From sunny Orange County, CA, we get some whining, whinging, and simpering from the OC Register: Falling prices trap new homebuyers.
David Dunn felt as if Christmas were stolen from him when prices for neighboring homes in his new subdivision fell by about $140,000.
Now, he says, his home is worth less than he owes, making it next to impossible to refinance before his $3,000-a-month payment doubles. Eleven neighbors who bought before the price cuts are in the same boat.
"They put us in a bad financial situation by lowering the price," said Dunn, 33. "Some of (the buyers) did 100 percent financing, so they're completely over their head right now."
The homeowners said that the price cuts began in November, just months after the first dozen buyers closed escrow, paying from $770,000 to $888,500 for their homes.

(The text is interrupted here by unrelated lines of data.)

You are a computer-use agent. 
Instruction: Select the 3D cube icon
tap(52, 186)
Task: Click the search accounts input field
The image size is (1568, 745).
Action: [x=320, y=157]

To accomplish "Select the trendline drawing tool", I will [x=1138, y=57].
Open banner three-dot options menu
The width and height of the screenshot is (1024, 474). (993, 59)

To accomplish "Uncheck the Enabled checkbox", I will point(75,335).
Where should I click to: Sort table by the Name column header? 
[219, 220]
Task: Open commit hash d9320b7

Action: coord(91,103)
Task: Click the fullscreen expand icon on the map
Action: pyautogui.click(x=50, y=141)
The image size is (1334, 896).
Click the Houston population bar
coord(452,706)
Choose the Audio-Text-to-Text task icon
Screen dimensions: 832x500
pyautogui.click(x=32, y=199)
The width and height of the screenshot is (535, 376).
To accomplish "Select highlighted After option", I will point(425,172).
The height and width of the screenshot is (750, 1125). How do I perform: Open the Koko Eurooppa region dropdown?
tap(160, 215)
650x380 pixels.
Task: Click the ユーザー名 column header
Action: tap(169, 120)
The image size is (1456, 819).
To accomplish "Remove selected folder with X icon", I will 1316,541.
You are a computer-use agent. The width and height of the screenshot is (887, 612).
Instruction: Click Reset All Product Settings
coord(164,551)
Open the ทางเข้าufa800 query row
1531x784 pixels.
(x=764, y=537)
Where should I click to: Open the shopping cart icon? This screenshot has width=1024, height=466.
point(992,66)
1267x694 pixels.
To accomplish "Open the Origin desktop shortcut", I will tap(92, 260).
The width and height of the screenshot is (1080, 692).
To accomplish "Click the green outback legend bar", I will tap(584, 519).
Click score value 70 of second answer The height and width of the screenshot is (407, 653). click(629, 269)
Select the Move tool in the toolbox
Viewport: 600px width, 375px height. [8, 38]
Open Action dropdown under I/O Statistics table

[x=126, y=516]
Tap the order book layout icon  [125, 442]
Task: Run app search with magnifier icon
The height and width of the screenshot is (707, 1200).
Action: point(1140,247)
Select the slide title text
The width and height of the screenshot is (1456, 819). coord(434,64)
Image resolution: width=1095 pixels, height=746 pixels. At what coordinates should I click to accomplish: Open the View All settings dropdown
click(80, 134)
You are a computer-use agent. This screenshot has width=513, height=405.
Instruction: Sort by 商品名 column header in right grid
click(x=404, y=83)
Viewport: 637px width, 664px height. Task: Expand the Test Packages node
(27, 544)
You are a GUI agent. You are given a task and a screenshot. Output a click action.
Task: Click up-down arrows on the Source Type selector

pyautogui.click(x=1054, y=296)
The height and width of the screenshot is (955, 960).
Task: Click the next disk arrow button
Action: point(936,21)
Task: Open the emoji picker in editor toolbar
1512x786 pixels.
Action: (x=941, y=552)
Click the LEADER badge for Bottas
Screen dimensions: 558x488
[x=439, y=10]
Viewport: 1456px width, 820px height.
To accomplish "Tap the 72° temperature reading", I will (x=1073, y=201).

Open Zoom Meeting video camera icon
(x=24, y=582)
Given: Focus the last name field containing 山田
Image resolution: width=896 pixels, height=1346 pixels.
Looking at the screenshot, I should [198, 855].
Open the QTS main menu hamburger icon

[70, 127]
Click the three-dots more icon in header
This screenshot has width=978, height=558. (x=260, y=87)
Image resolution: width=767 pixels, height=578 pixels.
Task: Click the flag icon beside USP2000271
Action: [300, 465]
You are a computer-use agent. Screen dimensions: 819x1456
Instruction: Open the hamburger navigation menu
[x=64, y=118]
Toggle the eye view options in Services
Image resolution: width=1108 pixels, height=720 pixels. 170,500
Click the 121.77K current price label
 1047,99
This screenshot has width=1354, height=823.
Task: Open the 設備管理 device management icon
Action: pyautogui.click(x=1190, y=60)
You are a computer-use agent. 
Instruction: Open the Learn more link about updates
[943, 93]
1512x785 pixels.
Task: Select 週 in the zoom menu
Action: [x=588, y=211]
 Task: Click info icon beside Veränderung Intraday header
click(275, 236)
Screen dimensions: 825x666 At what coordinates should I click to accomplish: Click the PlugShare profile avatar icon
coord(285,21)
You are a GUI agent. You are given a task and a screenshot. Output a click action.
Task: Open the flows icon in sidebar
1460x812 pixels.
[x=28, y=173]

The average price was $825,000, property records show.
Dunn said he's in a financial bind because he's using an exotic mortgage called an Option ARM, an adjustable-rate loan in which the homeowner can pick his monthly payment from a variety of options.
Eventually, he'll be responsible for making full payments of $6,000 a month, he said, adding, "I don't know how we'll be able to pay that."
Oh, no! Heaven forbid that you actually have to pay back what you borrowed.
"It's not just the financial aspect. It's the emotional," Dunn said. "We can't eat, can't sleep. I can't concentrate on work. This is all I think about."
Dude, you live in "The OC"! It's all about the "lifestyle"! Rock on!